◆ **Supplied material**
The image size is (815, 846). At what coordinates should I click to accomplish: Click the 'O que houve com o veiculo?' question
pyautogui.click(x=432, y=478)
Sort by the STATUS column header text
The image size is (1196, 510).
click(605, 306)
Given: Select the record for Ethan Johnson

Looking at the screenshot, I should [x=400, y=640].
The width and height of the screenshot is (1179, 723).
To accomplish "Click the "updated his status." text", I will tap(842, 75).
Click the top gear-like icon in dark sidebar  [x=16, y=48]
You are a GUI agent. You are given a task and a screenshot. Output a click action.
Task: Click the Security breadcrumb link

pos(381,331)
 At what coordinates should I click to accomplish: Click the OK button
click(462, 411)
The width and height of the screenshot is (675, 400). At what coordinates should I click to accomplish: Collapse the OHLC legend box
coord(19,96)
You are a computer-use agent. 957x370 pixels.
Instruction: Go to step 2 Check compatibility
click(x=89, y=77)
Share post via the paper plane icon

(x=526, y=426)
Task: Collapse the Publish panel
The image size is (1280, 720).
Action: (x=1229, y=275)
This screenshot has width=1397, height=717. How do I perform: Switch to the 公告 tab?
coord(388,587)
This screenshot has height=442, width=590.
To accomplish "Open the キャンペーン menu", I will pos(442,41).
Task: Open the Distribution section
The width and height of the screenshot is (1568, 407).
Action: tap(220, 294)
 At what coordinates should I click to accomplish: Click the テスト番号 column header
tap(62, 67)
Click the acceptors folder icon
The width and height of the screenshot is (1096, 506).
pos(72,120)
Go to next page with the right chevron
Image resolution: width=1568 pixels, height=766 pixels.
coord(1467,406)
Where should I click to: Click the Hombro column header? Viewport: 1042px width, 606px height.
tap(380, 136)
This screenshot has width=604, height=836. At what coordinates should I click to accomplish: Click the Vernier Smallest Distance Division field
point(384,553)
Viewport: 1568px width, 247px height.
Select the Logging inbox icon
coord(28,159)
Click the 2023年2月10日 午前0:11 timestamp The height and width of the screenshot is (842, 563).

◆ **About this exercise**
Extract the full listing above without alteration.

◆ **Solution to the exercise**
The image size is (815, 846). At what coordinates should I click to accomplish: Click the 'O que houve com o veiculo?' question
pyautogui.click(x=432, y=478)
Sort by the STATUS column header text
The image size is (1196, 510).
click(605, 306)
Given: Select the record for Ethan Johnson

Looking at the screenshot, I should [x=400, y=640].
The width and height of the screenshot is (1179, 723).
To accomplish "Click the "updated his status." text", I will tap(842, 75).
Click the top gear-like icon in dark sidebar  [x=16, y=48]
You are a GUI agent. You are given a task and a screenshot. Output a click action.
Task: Click the Security breadcrumb link

pos(381,331)
 At what coordinates should I click to accomplish: Click the OK button
click(462, 411)
The width and height of the screenshot is (675, 400). At what coordinates should I click to accomplish: Collapse the OHLC legend box
coord(19,96)
You are a computer-use agent. 957x370 pixels.
Instruction: Go to step 2 Check compatibility
click(x=89, y=77)
Share post via the paper plane icon

(x=526, y=426)
Task: Collapse the Publish panel
The image size is (1280, 720).
Action: (x=1229, y=275)
This screenshot has width=1397, height=717. How do I perform: Switch to the 公告 tab?
coord(388,587)
This screenshot has height=442, width=590.
To accomplish "Open the キャンペーン menu", I will pos(442,41).
Task: Open the Distribution section
The width and height of the screenshot is (1568, 407).
Action: tap(220, 294)
 At what coordinates should I click to accomplish: Click the テスト番号 column header
tap(62, 67)
Click the acceptors folder icon
The width and height of the screenshot is (1096, 506).
pos(72,120)
Go to next page with the right chevron
Image resolution: width=1568 pixels, height=766 pixels.
coord(1467,406)
Where should I click to: Click the Hombro column header? Viewport: 1042px width, 606px height.
tap(380, 136)
This screenshot has width=604, height=836. At what coordinates should I click to accomplish: Click the Vernier Smallest Distance Division field
point(384,553)
Viewport: 1568px width, 247px height.
Select the Logging inbox icon
coord(28,159)
Click the 2023年2月10日 午前0:11 timestamp The height and width of the screenshot is (842, 563).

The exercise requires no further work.